What this task involves »
Drop the pictures; give again exactly the lines from the one holding "Given: Open the help question mark icon" through the end of the data.

Records excerpted from a collection
......

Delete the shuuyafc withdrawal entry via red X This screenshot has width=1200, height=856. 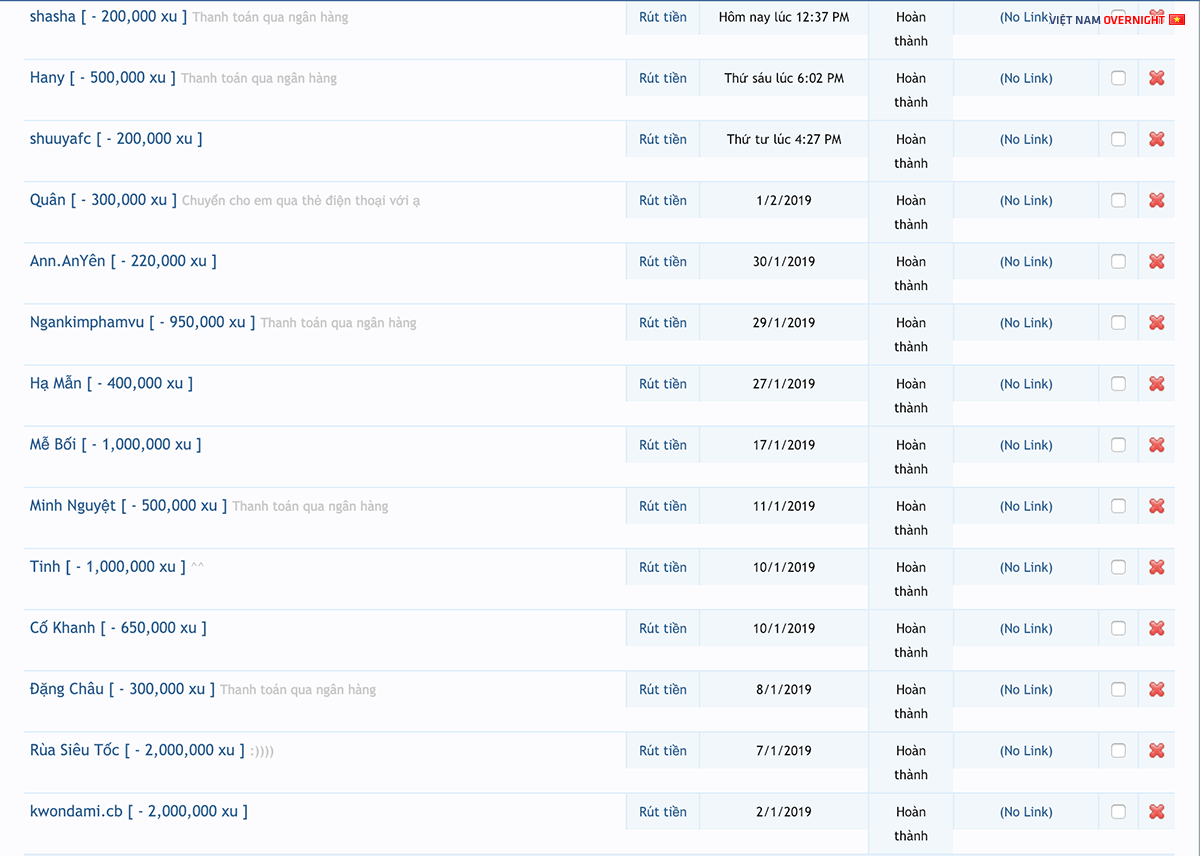click(1157, 139)
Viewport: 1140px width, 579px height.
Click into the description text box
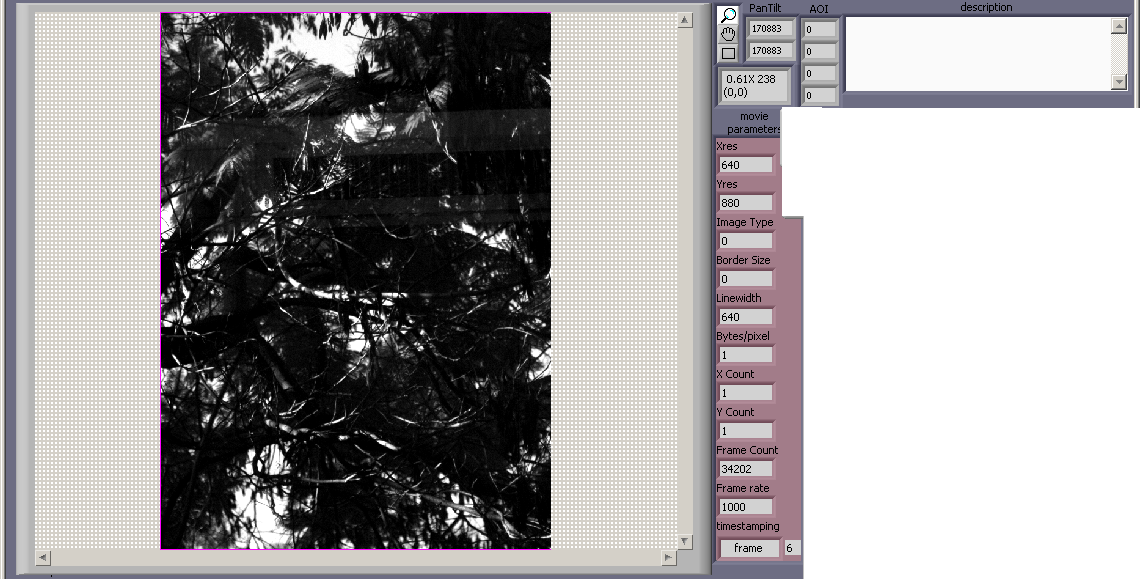point(977,53)
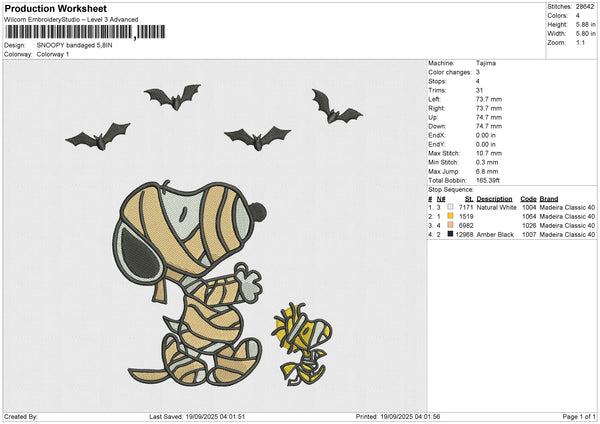
Task: Select the bat nearest Snoopy's head
Action: 257,137
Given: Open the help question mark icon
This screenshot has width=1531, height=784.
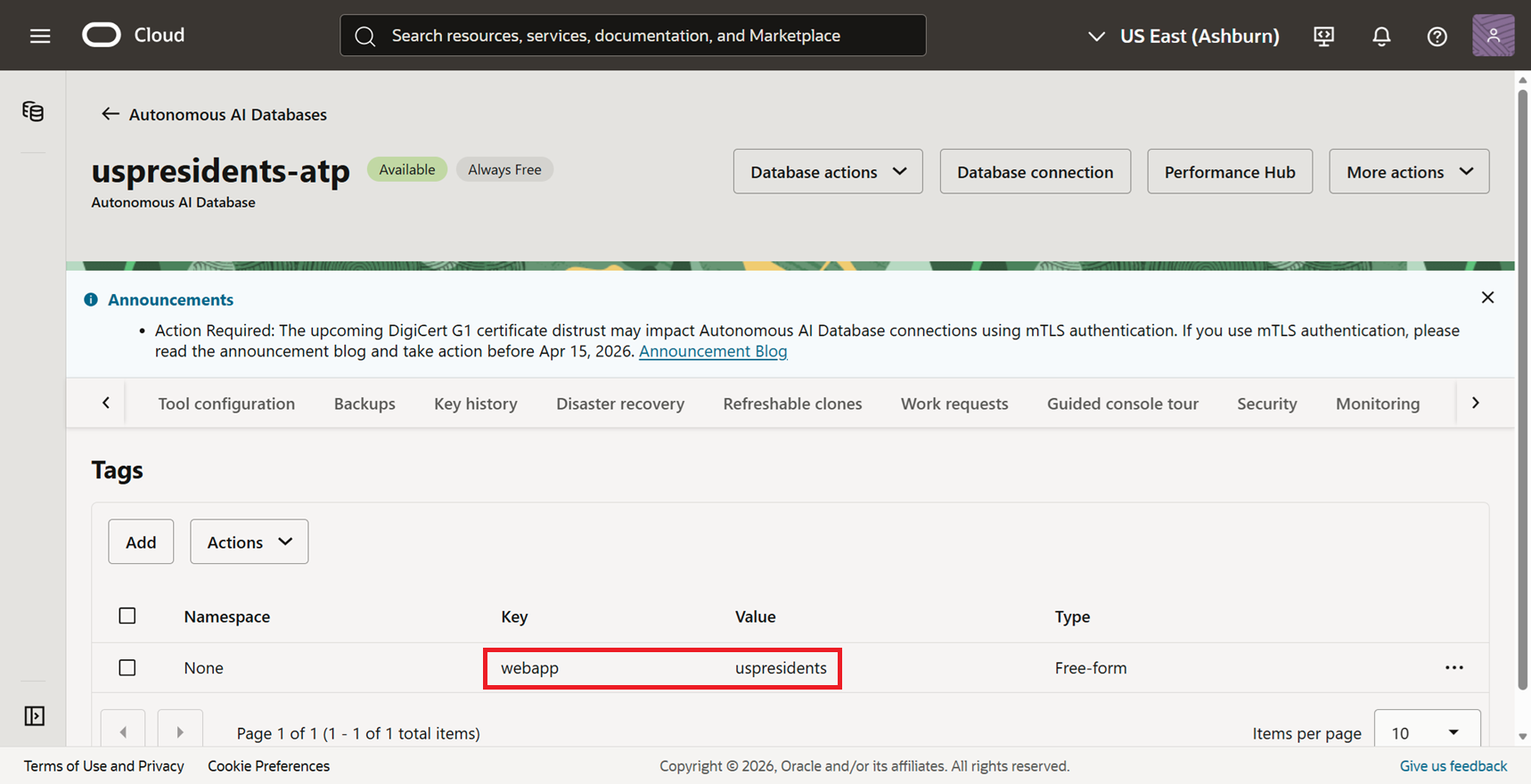Looking at the screenshot, I should (1437, 36).
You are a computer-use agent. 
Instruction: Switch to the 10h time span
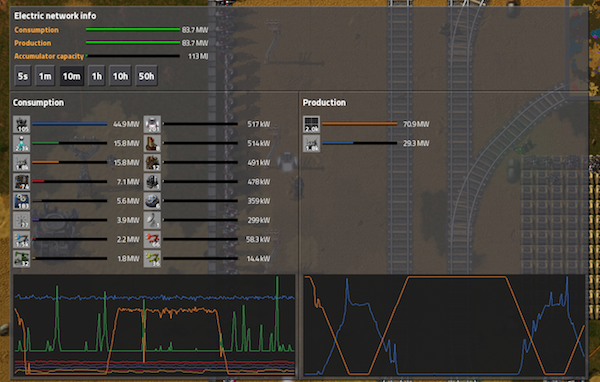pyautogui.click(x=120, y=76)
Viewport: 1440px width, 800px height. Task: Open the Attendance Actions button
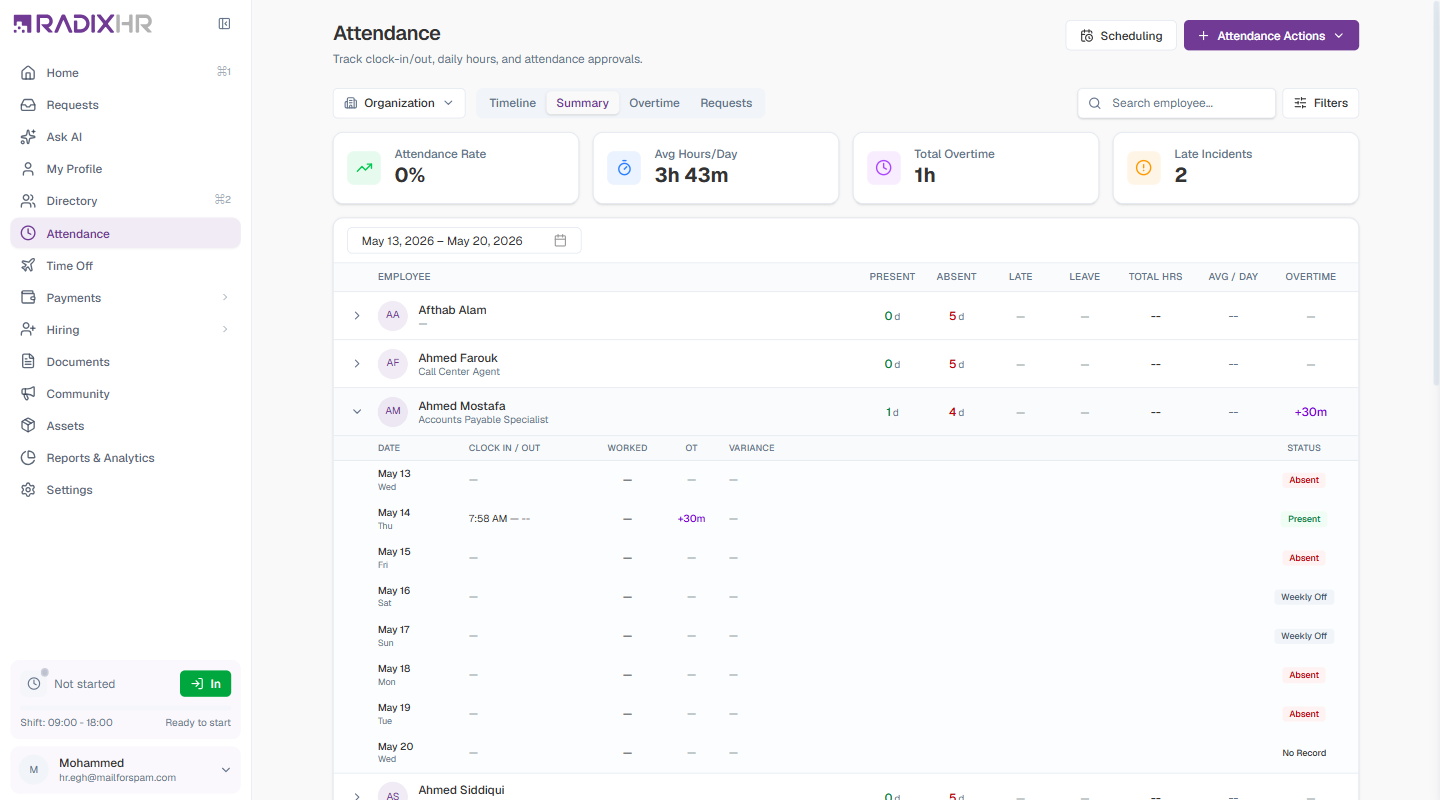pos(1271,36)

......

Answer box »
Given: Open the help question mark icon
This screenshot has width=1531, height=784.
Looking at the screenshot, I should (1437, 36).
You are a computer-use agent. 
Instruction: Switch to the 10h time span
pyautogui.click(x=120, y=76)
Viewport: 1440px width, 800px height. Task: Open the Attendance Actions button
pos(1271,36)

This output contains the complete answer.